■ REQUIREMENT
What's wanted is a faithful retyping of every entry, pictures excluded.

■ SUPPLIED ENTRIES
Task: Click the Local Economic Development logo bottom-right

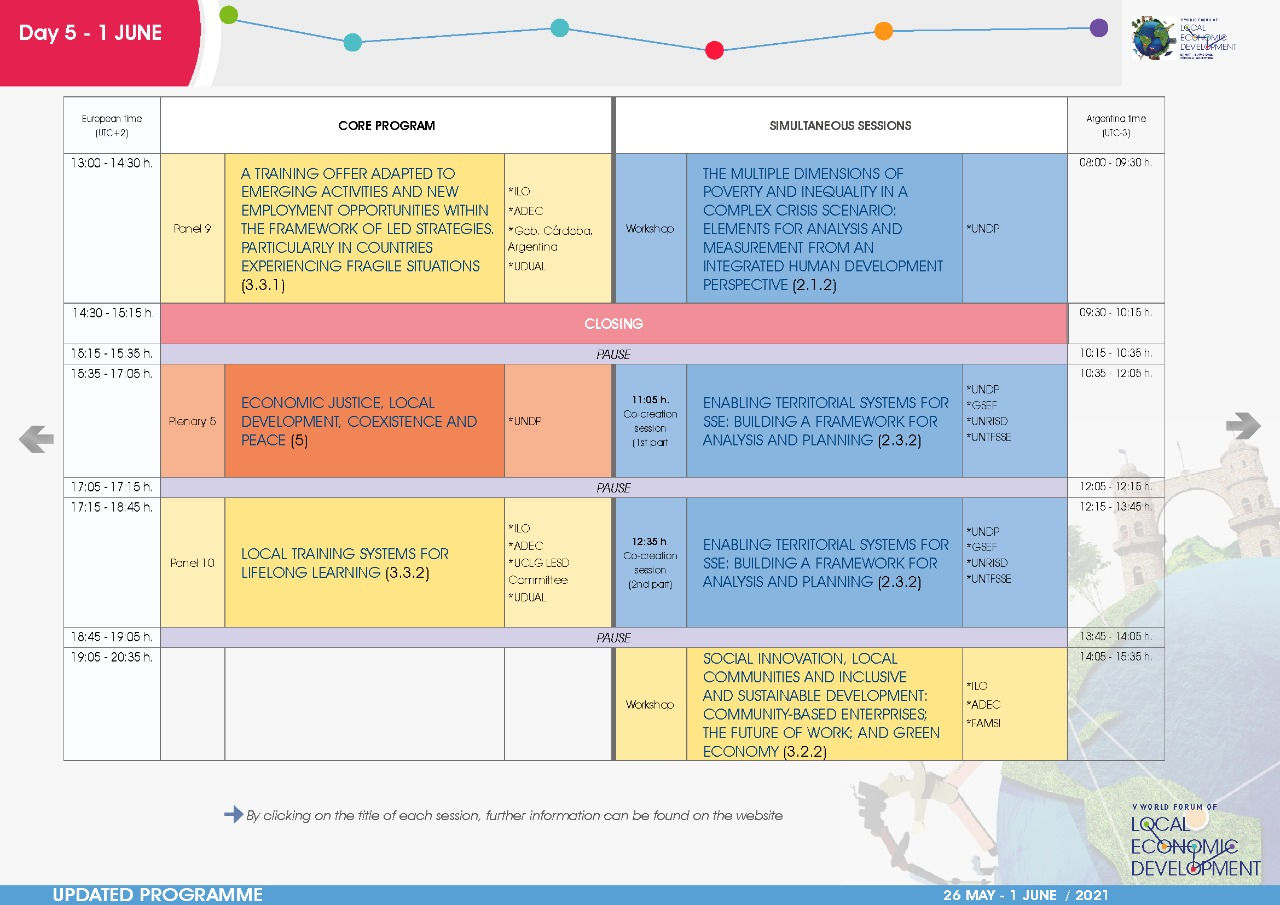Action: (x=1195, y=841)
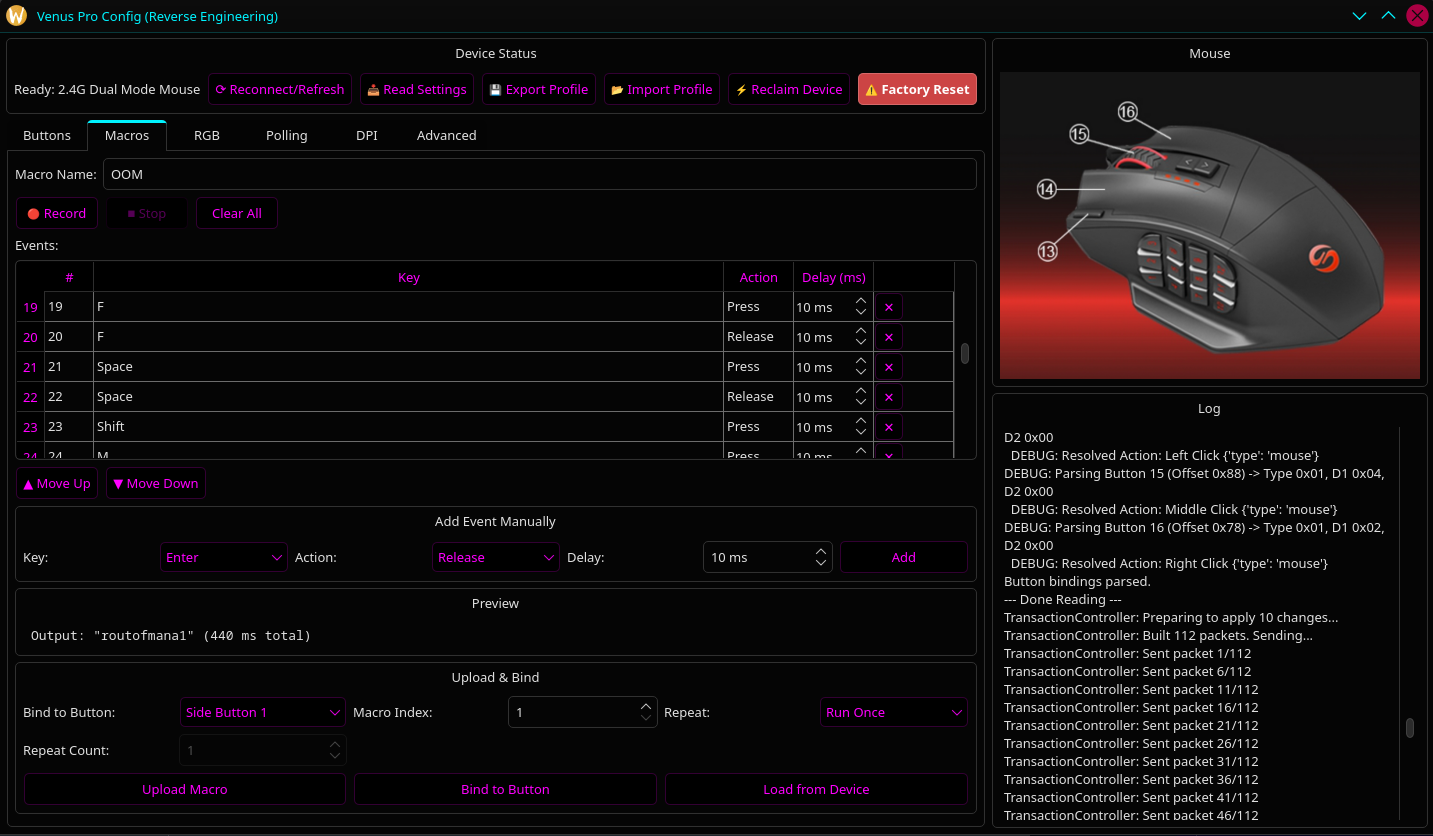Click Reclaim Device lightning button
Viewport: 1433px width, 836px height.
coord(789,89)
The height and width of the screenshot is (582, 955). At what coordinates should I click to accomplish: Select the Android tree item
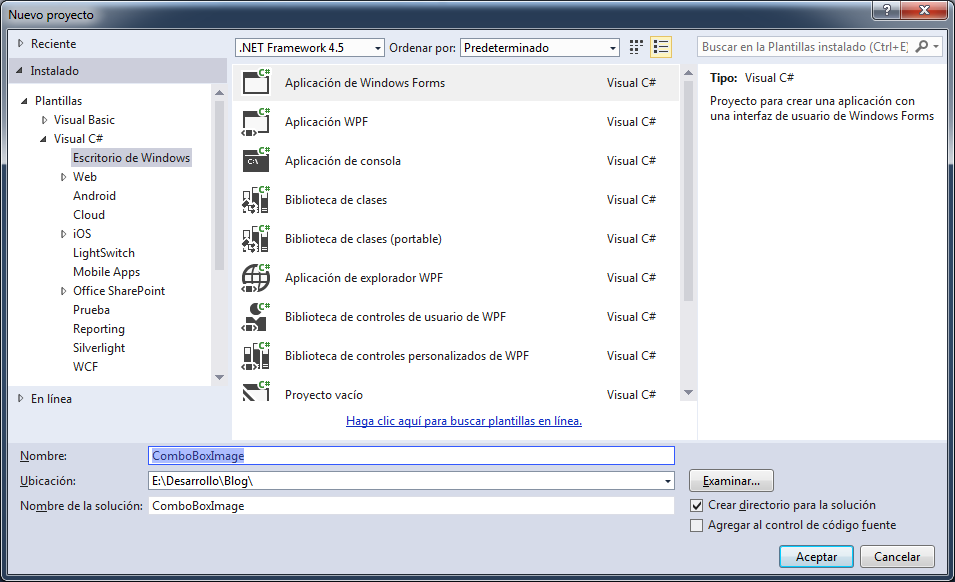(x=97, y=195)
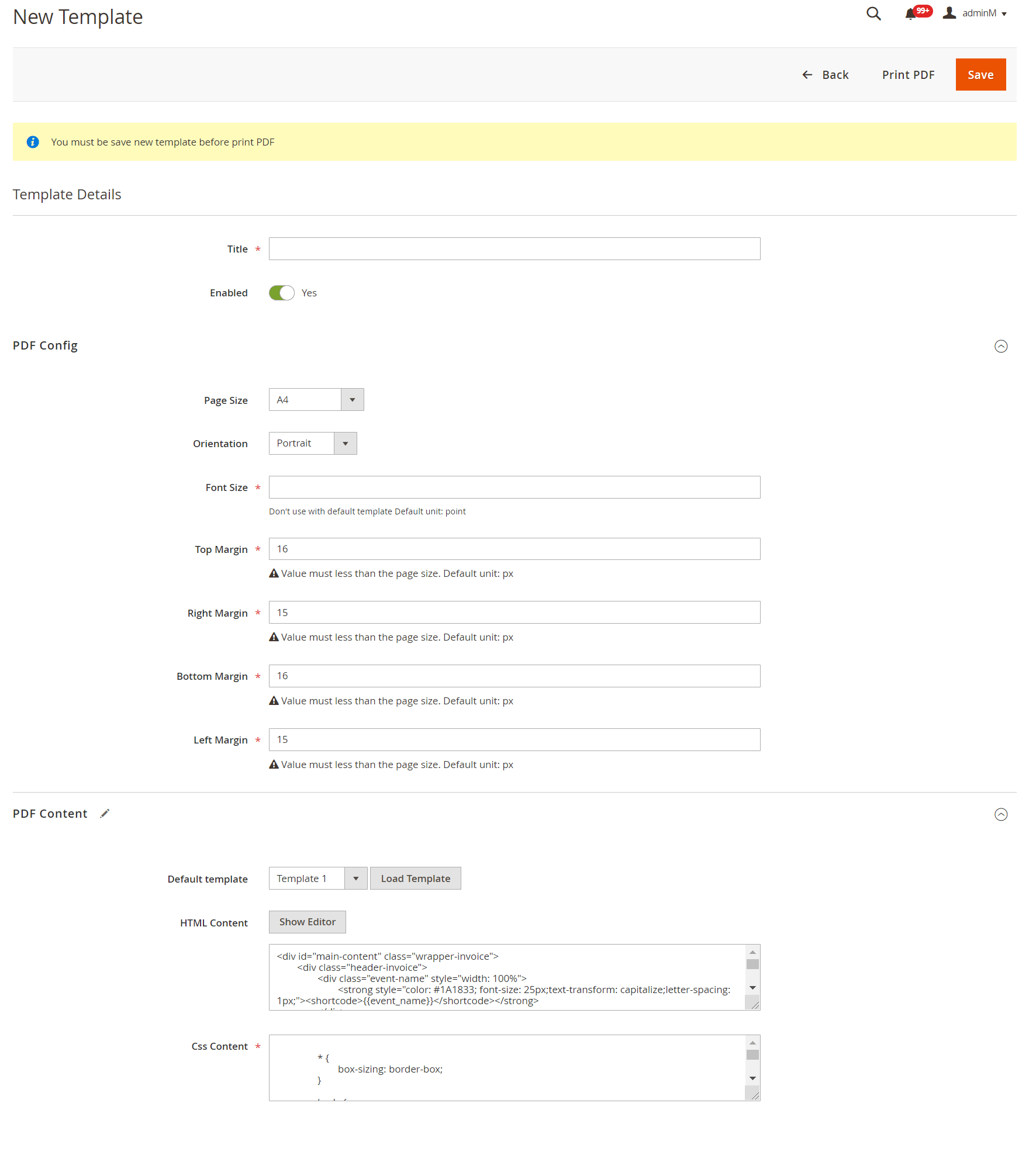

■ RESULT
Task: Click the Local Economic Development logo bottom-right

Action: (x=1195, y=841)
Click Reclaim Device lightning button
Viewport: 1433px width, 836px height.
coord(789,89)
The height and width of the screenshot is (582, 955). At what coordinates should I click to accomplish: Select the Android tree item
(x=97, y=195)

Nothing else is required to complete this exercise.